Maybe you are overthinking it?
The problem is that the back-translator could apply contraction rules because
it does not know that it is in a no-contractions state. A German example would
be the letters that are also used as partword contractions, i.e. q, x, and y.
In Danish, we have similar letters: q, w, x, and z. If capsnocont is defined
and the back-translator sees a begcapsword, it knows that contraction rules
should not be applied. But if no begcapsword is used, it should react on seeing
two or more capital letters. Asimilar problem occurs with the nocont opcode
where a certain text string triggers the no-contractions state, e.g.
http://, ;
.txt, or .zip. Hope it makes sense.
Regarding your second btw, yes perhaps you are right. But in which category
fall words that are not fully uppercase, but also not only the first letter?

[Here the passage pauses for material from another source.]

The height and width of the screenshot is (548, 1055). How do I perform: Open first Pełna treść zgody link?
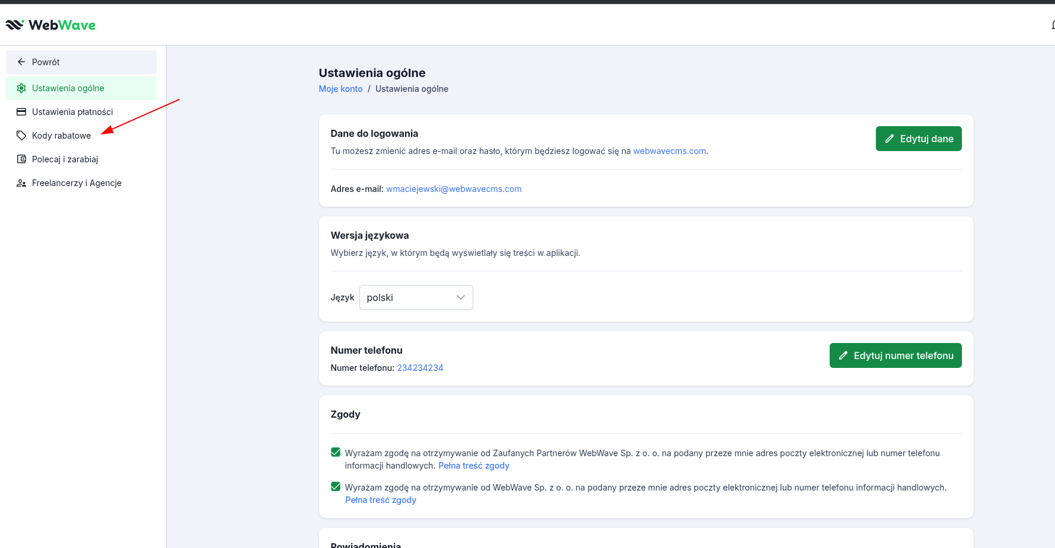473,466
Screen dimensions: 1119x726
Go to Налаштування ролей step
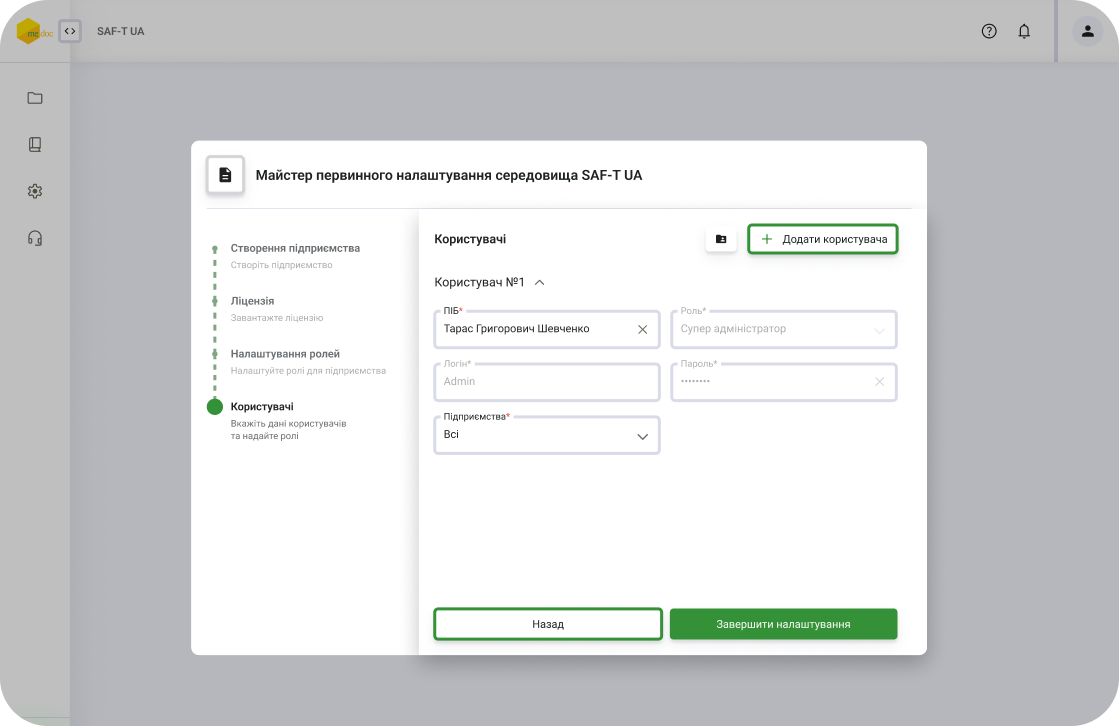coord(285,354)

Hmm, good question. I don’t know about the rules for this in other languages,
but I would say that mixed caps should be treated like all caps. Otherwise, you
could have some very confusing combinations of contracted and uncontracted
braille within the same word. The alternative is to have three separate
opcodes: singlecapsnocont, mixedcapsnocont, and allcapsnocont. I think that
would be overkill, but of course I might be proven wrong. :)
Bue
Fra: liblouis-liblouisxml-bounce@xxxxxxxxxxxxx
[
mailto:liblouis-liblouisxml-bounce@xxxxxxxxxxxxx] På vegne af Bert Frees
Sendt: 18. januar 2017 12:08
Til: liblouis-liblouisxml@xxxxxxxxxxxxx
Emne: [liblouis-liblouisxml] Re: SV: 8 dots contracted with caps was: are the
swap opcodes broken?
Hi Bue,
Yes, the tests seem useful. I'm not sure about switching tables in the middle
of a test file, we have to ask Christian. Couldn't the old test framework do it?

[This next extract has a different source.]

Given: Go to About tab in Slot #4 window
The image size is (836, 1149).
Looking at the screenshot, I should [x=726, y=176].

Some time ago I also worked on an experimental new test tool that made it easy
to test a lot of different combinations of table rules. I wrote it mainly with
testing and documenting the new expected behavior of capitalization/emphasis
opcodes in mind.
Regarding your first "btw" I don't quite understand what the problem is. Maybe
you are overthinking it?
Regarding your second btw, yes perhaps you are right. But in which category
fall words that are not fully uppercase, but also not only the first letter?
That should be made clear in the documentation (and preferably also in the
opcode name).
2017-01-17 20:56 GMT+01:00 Bue Vester-Andersen <bue@xxxxxxxxxxxxxxxxxx
<
mailto:bue@xxxxxxxxxxxxxxxxxx> >:
Hi Bert,
If you find these tests useful, I will make more tests for other combinations.

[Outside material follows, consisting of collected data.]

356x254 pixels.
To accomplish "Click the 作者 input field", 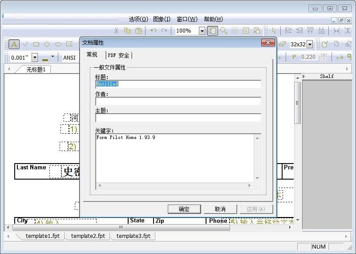I will (178, 101).
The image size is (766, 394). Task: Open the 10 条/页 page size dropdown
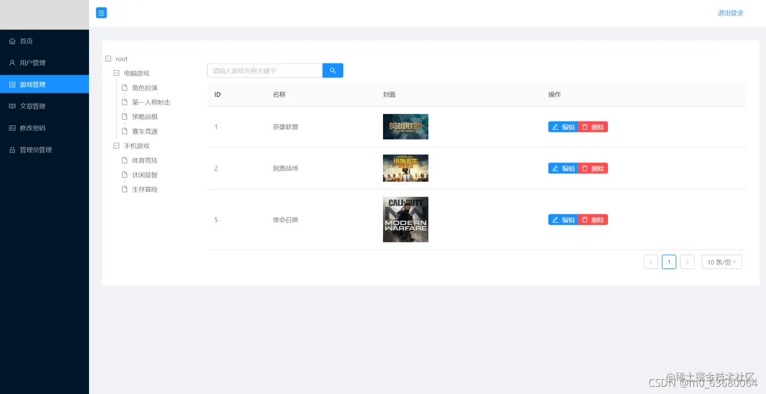[722, 261]
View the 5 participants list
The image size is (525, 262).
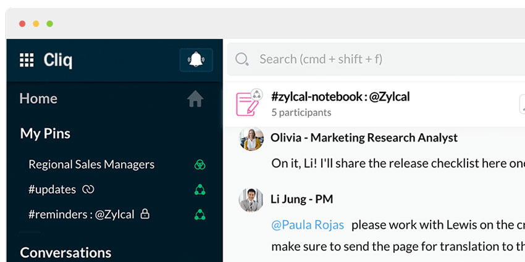[x=301, y=112]
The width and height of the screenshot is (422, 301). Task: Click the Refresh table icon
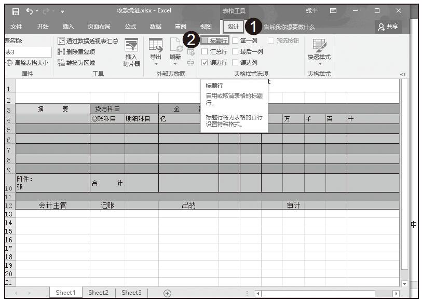point(175,51)
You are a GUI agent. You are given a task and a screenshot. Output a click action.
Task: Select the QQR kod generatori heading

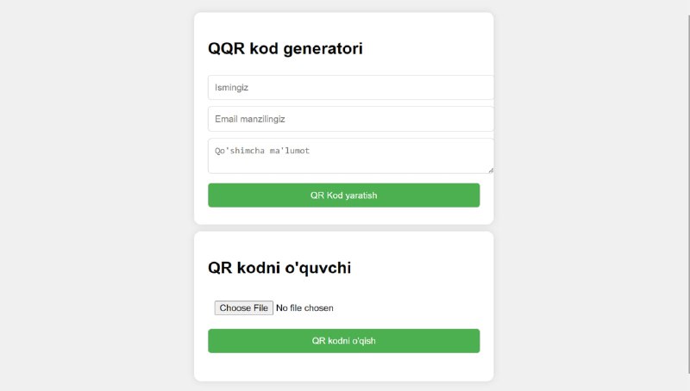(285, 48)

Unfortunately, you apparently cannot switch tables or direction in the middle
of a test file, so it will be a good many files.
Btw: Testing backwards made me aware of a little snag: If capsnocont has been
defined, contraction rules should of course not be used when in capsword mode.
This should be easy enough when begcapsword/endcapsword are also defined.
However, if begcapsword/endcapsword are not defined, we have to assume a
capsword situation and activate capsnocont if capital letters or contractions
appear after each other.
Btw: according to the manual, capsnocont only affects all caps words, not words
with only the first letter capitalized. This is fine for the current purpose,
but I think there are languages where you cannot contract words with first cap
either. Until recently, this was the case in Danish 6 dots grade 2, but the
rules have been changed, so that it now behaves more like English in this
respect. Perhaps “allcapsnocont” would be a better name in respect to what it
does. If we then need an opcode to stop contraction of single caps, we could
use the name capsnocont. What do you say?
Bue
Fra: liblouis-liblouisxml-bounce@xxxxxxxxxxxxx
<
mailto:liblouis-liblouisxml-bounce@xxxxxxxxxxxxx>
[
mailto:liblouis-liblouisxml-bounce@xxxxxxxxxxxxx ;
<
mailto:liblouis-liblouisxml-bounce@xxxxxxxxxxxxx> ] På vegne af Bert Frees
Sendt: 17. januar 2017 14:59
Til: liblouis-liblouisxml@xxxxxxxxxxxxx
<
mailto:liblouis-liblouisxml@xxxxxxxxxxxxx>
Emne: [liblouis-liblouisxml] Re: SV: Re: SV: Re: 8 dots contracted with caps
was: are the swap opcodes broken?
Making some tests would be a good start, yes!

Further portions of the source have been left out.